**WHAT TO PRODUCE**
Carry on the article about the Hunger Banquet, starting right after its final sentence.

======== READING PASSAGE ========

With more than half the people squatting on the floor and squeezing rice between their fingers to quickly stick in their mouths, the Hunger Banquet left some hungrier than others.

The banquet was sponsored by the club Students Together Ending Poverty with Oxfam America. The focus for the evening was to raise money to bring technology to Nepal.

Those seated on the floor were representative of the 60 percent of the world living in poverty, said Carolyn Arambula, the co-director of STEP.

Ben Szilagyi, an event organizer, was a lower-class citizen for the event.

“I could go home and eat as much as I wanted, but it’s just to give us an idea of what it is really like. It makes a good visual,” he said.

At the beginning of the banquet, it was randomly decided who was made to be upper, middle and lower class. The rules were strict no speaking with anyone outside your class or sharing food.

The largest, lower-class group was seated on nubbly-cream and blue carpet.

“They get rice and water,” Arumbula said.

As opposed to eating with their fingers, the middle class ate with plastic utensils also was allowed to eat beans. This class was provided with plastic chairs and a long table for their stay.

But the upper class had the real banquet.

“The upper class is the group who gets a three course, nutritious meal,” Arambula said. The nutritious meal was served with real plates and glass goblets.

======== ENTRIES ========

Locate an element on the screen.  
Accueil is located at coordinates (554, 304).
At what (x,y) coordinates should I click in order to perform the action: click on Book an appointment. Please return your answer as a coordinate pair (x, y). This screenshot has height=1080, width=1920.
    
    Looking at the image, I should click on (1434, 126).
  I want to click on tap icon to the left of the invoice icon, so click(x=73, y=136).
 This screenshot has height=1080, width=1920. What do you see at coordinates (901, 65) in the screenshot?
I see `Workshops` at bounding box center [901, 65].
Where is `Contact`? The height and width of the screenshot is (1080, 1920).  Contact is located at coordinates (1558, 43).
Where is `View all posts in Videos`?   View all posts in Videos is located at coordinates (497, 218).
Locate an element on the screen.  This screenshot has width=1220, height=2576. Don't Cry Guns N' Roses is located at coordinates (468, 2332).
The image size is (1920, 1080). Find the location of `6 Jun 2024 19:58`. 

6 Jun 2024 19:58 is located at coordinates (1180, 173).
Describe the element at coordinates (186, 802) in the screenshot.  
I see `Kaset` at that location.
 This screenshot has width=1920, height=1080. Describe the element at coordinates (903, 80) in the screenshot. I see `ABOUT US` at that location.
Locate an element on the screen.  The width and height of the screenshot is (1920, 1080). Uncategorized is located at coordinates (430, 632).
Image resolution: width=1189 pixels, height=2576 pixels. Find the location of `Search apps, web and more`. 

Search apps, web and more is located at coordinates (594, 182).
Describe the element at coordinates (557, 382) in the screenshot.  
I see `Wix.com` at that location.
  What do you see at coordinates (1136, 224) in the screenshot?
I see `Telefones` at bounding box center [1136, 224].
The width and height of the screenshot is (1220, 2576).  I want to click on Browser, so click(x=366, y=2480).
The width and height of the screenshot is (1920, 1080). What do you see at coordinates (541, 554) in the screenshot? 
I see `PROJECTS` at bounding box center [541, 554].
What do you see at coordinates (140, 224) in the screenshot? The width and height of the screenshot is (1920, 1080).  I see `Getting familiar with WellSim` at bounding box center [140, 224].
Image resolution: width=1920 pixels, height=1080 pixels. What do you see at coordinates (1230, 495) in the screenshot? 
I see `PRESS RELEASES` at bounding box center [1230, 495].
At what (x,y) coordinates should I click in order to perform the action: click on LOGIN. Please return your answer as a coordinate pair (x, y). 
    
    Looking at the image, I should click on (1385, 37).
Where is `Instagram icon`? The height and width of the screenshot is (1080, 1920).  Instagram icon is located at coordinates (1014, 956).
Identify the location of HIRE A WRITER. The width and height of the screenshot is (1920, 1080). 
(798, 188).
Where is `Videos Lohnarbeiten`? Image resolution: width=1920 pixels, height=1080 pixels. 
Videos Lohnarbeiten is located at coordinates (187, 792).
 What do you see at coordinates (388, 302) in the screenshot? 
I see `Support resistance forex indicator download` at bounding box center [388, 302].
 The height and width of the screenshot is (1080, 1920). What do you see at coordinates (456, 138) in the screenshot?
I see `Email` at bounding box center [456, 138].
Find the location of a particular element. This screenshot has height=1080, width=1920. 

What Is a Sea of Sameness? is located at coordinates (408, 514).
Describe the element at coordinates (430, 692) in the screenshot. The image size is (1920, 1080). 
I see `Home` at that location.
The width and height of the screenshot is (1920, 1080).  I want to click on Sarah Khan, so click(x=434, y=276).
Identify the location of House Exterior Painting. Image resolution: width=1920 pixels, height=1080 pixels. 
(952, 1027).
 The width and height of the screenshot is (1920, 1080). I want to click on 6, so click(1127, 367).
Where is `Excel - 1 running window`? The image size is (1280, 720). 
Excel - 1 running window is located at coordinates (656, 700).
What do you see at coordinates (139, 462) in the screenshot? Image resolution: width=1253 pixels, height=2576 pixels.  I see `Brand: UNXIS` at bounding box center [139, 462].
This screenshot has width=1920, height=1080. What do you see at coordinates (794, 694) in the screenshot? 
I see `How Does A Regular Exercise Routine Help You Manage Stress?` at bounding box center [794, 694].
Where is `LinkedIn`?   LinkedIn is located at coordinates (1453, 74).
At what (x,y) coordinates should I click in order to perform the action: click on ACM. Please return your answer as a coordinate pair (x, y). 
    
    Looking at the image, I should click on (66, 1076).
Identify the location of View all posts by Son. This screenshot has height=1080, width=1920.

========

**RESPONSE**
Chicken, vegetables, lemonade and even a chocolate brownie with raspberry sauce made up the upper class meal.

It would appear that some people got a better deal. But the lower class did not seem so upset, Coy Whitter, a public relations major said. “It’s fun, but I am glad that I don’t have to do this my whole life.”

The classes were not allowed to mix, and one member of the upper class, music teacher Megan Chadwick, said, “I felt like, ‘Look how lucky I am.'”

Though it may not be typical for college students to be considered wealthy, student Eric Wooley said, “I like how she put it, how we as upper middle class, college students, are rich compared to the rest of the world.”

The meal was short for some, and when it ended the two featured speakers, Tiffany and Mitch Spence, spoke about their volunteer work in Nepal and India and their recent honeymoon to organize groups to bring technology to rural villages.

“Literacy is the illumination for these women in Nepal,” Tiffany Spence said.